-- Requirements --
Recast the listing below, from its first line up to and including the line with "Action: 345,325", as a JSON list of strings with one string per line. Leave out blank lines.

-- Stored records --
··········

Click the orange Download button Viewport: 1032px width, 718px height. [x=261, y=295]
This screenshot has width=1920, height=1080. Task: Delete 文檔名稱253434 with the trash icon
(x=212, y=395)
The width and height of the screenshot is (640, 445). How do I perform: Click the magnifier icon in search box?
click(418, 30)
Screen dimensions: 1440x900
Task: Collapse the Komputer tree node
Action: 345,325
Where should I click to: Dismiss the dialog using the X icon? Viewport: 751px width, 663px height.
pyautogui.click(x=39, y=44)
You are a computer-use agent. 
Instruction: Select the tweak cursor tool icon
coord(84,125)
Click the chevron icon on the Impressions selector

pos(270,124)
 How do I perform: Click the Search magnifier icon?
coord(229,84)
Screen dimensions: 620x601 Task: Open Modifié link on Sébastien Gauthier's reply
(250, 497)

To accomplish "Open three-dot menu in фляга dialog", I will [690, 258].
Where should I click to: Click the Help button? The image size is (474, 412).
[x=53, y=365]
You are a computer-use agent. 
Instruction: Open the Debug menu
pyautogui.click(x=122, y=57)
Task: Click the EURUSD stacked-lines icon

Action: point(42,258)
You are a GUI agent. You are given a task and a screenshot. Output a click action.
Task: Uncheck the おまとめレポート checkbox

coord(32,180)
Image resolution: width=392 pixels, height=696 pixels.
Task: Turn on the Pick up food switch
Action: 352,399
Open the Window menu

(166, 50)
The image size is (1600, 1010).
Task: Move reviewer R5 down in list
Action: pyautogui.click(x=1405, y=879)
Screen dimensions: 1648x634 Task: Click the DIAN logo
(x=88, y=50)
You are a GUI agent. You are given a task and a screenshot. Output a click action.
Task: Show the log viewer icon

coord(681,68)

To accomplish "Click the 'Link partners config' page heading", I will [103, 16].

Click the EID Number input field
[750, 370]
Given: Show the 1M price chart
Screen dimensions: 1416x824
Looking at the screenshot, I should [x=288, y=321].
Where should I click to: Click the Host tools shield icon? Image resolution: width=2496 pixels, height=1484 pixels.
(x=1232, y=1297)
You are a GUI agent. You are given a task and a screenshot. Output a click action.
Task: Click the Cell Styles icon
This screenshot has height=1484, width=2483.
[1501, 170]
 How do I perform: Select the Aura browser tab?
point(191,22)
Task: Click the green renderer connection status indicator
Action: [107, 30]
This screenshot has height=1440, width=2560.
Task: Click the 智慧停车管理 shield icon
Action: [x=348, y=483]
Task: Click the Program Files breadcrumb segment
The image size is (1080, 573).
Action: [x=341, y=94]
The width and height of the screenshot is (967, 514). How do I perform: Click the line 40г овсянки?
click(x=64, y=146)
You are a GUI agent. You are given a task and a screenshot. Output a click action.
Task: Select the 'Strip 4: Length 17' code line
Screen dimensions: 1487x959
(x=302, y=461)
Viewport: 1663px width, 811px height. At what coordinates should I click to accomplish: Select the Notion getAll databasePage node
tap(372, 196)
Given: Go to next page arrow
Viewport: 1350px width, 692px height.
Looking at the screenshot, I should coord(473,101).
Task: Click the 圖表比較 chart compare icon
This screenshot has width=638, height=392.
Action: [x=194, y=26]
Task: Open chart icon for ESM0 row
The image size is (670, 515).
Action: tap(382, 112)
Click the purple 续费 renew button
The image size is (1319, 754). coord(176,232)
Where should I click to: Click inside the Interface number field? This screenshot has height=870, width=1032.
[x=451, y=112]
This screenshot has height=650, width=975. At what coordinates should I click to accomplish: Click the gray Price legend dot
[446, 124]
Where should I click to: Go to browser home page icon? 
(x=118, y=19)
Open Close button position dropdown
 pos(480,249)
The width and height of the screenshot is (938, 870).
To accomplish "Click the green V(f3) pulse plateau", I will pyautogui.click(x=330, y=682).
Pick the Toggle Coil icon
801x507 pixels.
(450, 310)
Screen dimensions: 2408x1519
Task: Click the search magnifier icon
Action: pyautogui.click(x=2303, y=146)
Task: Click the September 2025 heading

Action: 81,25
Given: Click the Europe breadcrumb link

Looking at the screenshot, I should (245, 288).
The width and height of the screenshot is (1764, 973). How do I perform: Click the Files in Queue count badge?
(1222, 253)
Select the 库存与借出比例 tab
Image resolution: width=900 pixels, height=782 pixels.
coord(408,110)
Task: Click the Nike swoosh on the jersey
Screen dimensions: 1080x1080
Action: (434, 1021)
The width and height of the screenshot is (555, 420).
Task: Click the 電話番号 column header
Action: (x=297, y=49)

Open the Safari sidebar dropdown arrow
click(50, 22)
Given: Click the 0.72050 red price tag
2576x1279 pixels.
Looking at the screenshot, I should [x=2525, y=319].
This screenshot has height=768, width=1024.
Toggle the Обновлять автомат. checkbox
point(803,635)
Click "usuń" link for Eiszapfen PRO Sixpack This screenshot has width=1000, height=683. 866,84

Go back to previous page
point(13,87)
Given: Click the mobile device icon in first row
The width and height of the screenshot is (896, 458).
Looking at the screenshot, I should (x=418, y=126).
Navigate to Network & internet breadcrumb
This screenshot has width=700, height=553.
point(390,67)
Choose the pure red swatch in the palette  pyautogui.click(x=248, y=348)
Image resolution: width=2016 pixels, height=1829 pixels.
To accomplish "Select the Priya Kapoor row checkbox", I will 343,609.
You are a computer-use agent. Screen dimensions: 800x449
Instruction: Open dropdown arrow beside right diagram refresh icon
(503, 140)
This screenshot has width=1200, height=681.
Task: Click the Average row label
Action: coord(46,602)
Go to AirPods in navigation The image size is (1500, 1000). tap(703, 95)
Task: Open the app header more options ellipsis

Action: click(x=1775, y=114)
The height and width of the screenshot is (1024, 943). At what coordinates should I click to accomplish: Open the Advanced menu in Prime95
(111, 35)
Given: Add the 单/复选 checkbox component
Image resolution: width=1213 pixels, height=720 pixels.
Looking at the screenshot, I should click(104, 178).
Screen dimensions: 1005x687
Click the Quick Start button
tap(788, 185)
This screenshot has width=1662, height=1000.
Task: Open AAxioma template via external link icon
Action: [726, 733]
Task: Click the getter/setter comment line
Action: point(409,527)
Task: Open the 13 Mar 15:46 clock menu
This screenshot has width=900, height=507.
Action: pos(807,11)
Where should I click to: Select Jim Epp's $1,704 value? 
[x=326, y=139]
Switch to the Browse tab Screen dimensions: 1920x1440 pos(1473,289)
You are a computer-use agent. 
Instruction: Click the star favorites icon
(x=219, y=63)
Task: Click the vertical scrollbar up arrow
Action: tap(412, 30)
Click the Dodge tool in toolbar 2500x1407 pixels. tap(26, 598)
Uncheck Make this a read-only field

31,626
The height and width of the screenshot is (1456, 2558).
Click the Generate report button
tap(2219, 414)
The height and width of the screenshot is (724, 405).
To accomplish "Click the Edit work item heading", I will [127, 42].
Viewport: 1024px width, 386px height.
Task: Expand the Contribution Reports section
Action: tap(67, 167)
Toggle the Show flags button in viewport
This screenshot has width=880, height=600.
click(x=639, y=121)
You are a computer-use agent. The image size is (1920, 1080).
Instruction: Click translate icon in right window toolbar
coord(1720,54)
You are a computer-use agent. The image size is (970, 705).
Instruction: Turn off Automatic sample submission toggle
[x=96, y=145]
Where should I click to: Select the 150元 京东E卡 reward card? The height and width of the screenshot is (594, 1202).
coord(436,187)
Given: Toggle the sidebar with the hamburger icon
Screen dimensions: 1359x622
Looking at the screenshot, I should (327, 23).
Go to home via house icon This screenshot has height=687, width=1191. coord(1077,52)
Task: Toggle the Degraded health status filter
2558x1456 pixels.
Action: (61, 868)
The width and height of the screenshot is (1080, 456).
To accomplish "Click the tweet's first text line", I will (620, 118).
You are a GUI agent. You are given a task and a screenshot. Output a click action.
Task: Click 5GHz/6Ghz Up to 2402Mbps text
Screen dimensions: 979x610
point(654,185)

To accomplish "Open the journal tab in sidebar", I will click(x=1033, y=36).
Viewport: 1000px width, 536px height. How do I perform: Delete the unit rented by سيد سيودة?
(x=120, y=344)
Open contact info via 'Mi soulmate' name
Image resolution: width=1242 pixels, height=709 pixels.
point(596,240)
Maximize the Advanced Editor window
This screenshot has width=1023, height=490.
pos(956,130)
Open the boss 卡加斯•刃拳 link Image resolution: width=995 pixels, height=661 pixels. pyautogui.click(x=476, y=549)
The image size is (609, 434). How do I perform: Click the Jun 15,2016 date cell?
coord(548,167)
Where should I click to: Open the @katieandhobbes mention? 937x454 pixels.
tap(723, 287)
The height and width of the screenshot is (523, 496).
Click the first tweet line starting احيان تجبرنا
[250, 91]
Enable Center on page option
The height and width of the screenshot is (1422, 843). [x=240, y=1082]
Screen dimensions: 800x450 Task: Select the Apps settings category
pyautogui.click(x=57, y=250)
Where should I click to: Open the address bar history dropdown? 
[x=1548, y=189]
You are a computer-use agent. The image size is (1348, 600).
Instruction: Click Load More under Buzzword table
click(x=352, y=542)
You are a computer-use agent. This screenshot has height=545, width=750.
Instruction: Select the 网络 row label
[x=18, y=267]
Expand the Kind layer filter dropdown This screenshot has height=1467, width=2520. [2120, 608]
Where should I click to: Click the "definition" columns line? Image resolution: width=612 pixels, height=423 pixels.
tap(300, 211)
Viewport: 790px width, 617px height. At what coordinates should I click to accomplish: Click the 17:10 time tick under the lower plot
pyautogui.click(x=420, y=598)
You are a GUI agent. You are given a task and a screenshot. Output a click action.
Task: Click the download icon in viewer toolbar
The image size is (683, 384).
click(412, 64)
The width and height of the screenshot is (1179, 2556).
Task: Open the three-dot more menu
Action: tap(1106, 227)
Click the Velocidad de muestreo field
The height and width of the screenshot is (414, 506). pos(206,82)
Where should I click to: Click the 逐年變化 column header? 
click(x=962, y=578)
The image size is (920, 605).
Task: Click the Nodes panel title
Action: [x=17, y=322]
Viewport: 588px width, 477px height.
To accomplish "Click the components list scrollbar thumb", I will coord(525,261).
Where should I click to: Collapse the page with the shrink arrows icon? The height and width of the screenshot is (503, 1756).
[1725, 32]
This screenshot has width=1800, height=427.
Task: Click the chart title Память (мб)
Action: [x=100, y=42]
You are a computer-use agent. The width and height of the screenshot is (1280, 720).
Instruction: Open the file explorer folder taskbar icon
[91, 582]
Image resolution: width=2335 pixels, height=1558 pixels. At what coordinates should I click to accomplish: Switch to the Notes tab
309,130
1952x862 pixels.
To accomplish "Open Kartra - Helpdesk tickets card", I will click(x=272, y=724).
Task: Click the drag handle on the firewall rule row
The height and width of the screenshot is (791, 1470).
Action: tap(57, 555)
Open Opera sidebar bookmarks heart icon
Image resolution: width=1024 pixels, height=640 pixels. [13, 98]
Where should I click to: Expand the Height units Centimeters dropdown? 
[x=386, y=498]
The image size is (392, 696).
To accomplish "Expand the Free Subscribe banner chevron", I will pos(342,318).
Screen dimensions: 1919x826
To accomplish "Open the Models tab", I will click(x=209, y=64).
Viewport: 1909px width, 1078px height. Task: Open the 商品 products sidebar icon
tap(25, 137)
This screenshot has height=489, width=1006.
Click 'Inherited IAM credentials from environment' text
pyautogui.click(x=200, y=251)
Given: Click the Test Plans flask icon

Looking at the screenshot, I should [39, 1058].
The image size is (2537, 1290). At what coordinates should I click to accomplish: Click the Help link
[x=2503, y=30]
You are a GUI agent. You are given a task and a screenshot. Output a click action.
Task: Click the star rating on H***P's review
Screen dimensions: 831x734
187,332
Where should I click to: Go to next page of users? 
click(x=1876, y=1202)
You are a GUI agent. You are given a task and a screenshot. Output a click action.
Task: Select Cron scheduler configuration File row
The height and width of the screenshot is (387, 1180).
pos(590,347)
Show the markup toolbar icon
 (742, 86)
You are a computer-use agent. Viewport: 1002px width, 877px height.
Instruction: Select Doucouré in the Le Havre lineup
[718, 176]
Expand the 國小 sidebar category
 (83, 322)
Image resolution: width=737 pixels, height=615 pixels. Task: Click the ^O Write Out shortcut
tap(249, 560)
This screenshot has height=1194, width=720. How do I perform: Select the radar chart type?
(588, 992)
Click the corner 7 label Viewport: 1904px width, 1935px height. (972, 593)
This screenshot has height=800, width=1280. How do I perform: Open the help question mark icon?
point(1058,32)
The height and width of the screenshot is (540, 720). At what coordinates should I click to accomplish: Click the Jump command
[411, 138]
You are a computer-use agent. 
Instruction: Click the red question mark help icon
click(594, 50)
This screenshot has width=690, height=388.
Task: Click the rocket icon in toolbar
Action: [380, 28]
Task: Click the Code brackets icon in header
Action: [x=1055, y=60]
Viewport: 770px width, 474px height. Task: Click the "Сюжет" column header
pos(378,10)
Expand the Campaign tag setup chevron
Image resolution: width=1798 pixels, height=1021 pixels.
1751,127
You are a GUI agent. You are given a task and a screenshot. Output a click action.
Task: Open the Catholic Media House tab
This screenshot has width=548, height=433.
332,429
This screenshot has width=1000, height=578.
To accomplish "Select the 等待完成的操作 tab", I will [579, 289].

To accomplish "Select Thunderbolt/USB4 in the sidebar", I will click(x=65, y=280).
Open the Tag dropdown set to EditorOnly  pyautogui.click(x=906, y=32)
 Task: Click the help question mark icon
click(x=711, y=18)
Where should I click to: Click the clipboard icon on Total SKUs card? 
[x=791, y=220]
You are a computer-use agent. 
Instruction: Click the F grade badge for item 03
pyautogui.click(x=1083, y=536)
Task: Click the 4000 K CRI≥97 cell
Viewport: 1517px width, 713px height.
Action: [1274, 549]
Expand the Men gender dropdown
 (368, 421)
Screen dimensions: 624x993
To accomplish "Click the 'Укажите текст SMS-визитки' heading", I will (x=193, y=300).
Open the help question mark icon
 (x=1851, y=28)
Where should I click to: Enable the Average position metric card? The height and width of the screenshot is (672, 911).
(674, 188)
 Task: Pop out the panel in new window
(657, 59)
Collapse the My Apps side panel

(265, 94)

··········

-- Output of the exercise --
[
  "Click the orange Download button Viewport: 1032px width, 718px height. [x=261, y=295]",
  "This screenshot has width=1920, height=1080. Task: Delete 文檔名稱253434 with the trash icon",
  "(x=212, y=395)",
  "The width and height of the screenshot is (640, 445). How do I perform: Click the magnifier icon in search box?",
  "click(418, 30)",
  "Screen dimensions: 1440x900",
  "Task: Collapse the Komputer tree node",
  "Action: 345,325"
]